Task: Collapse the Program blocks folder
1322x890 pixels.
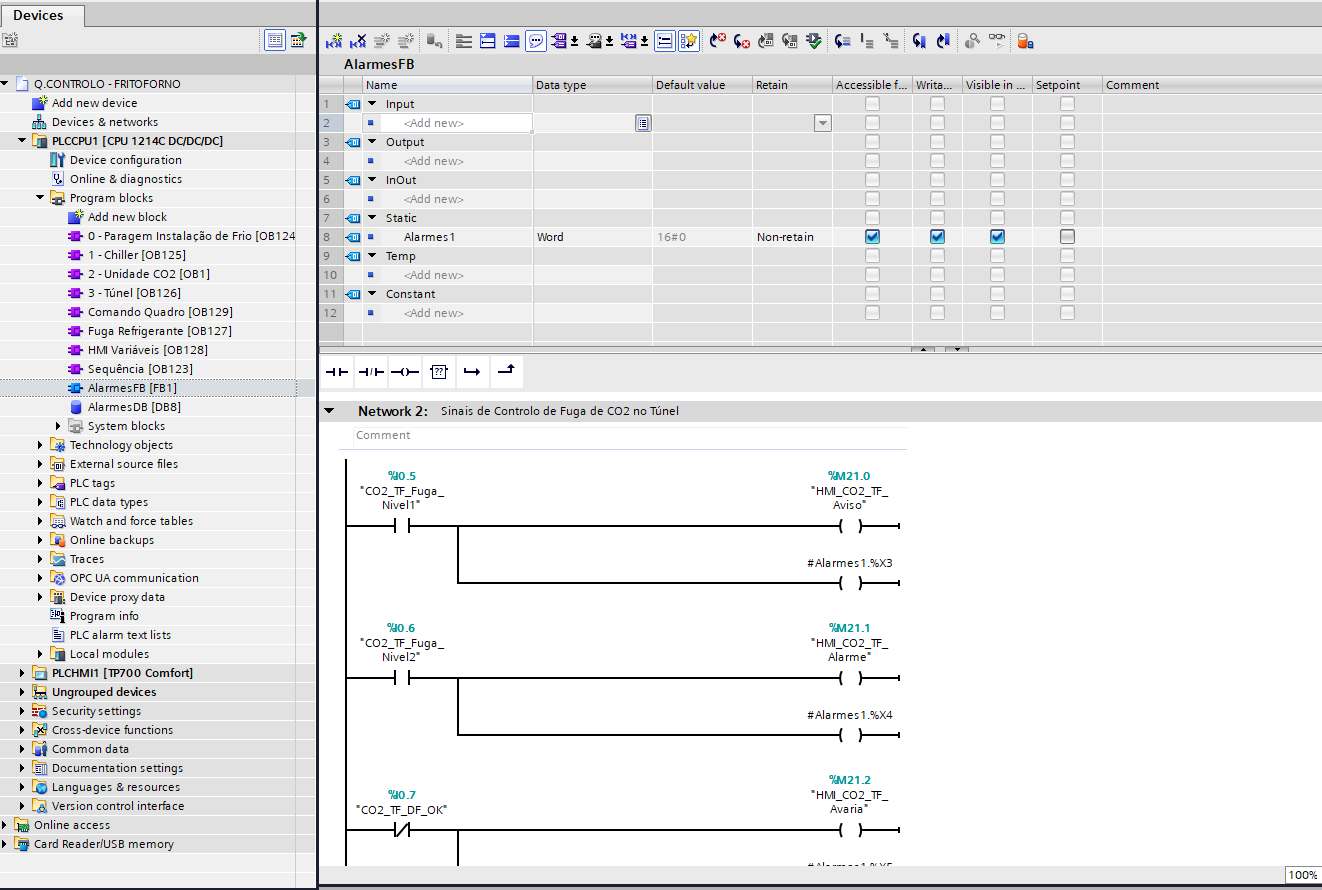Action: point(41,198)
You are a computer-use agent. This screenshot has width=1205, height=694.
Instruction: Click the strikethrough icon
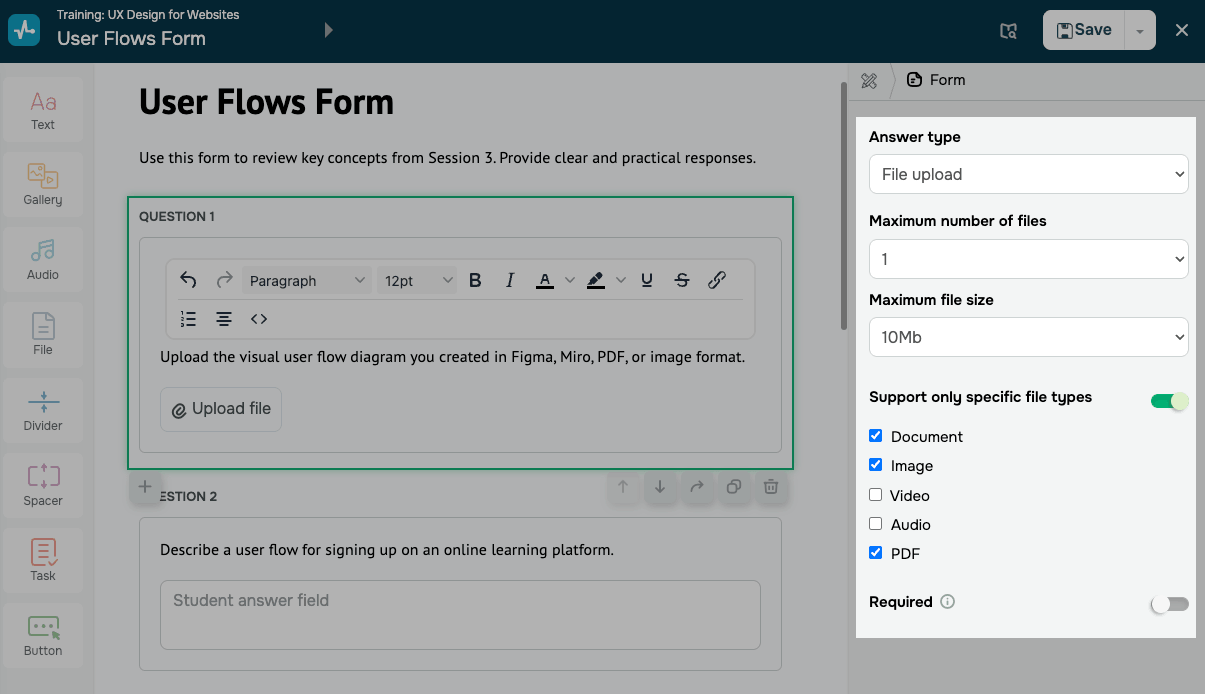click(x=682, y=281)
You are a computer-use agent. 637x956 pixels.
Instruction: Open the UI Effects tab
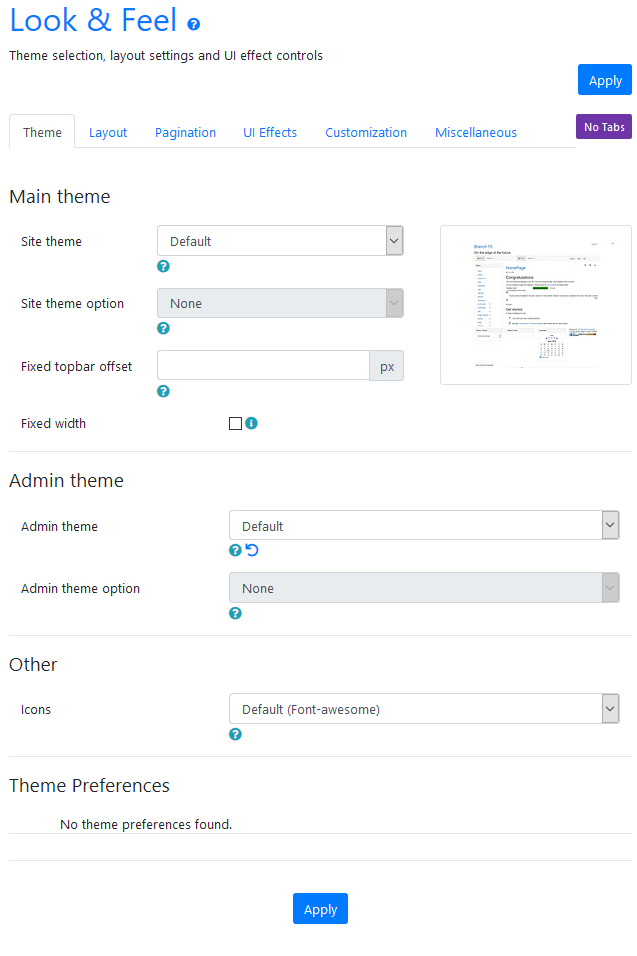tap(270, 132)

---

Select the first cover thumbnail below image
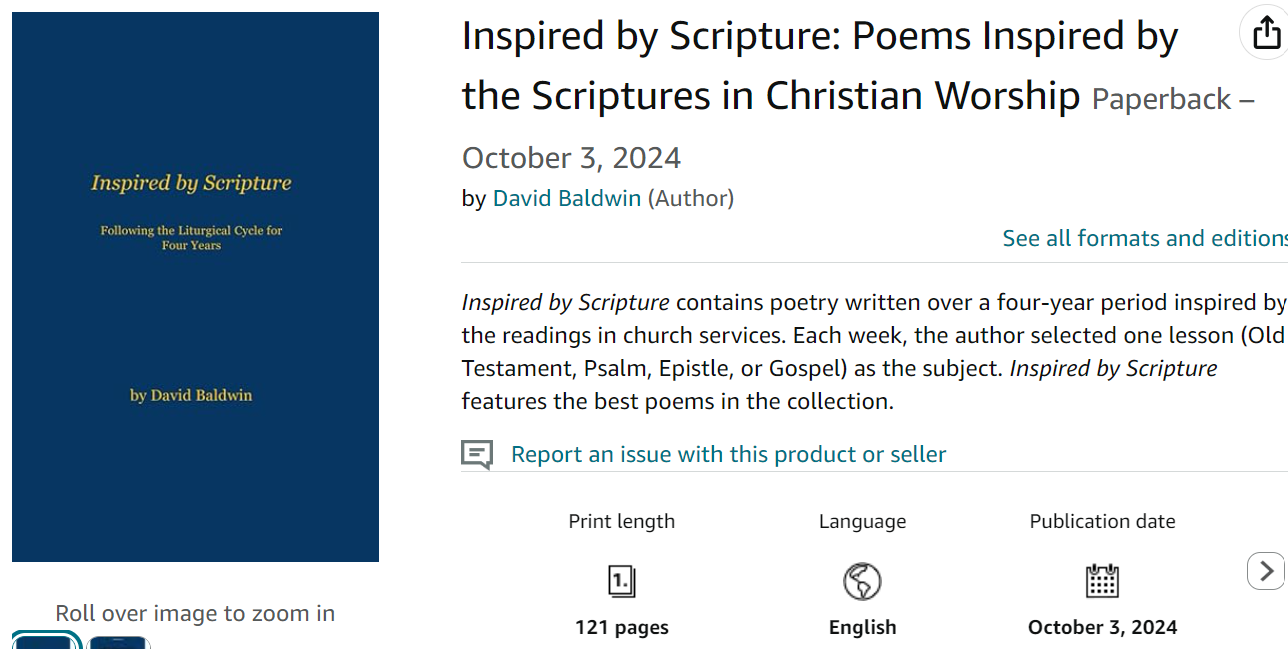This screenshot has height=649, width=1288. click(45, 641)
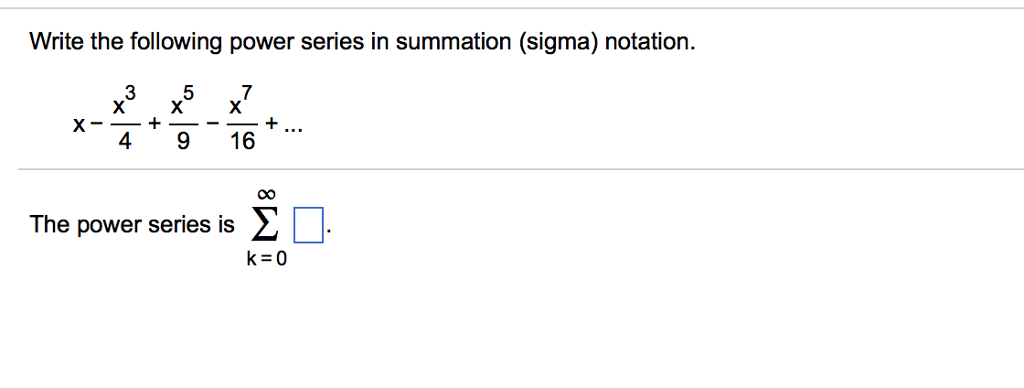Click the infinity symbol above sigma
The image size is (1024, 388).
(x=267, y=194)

==

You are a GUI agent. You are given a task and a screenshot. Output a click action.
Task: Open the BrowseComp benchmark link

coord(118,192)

• **EXERCISE**
Write out the lines running from the one containing "You are a computer-use agent. This" through the one containing "tap(270, 132)", both included, with every word unchanged. Leave the pictures out.

• **SOLVED PROBLEM**
You are a computer-use agent. This screenshot has width=1205, height=694.
Instruction: Click the strikethrough icon
click(x=682, y=281)
You are a computer-use agent. 637x956 pixels.
Instruction: Open the UI Effects tab
tap(270, 132)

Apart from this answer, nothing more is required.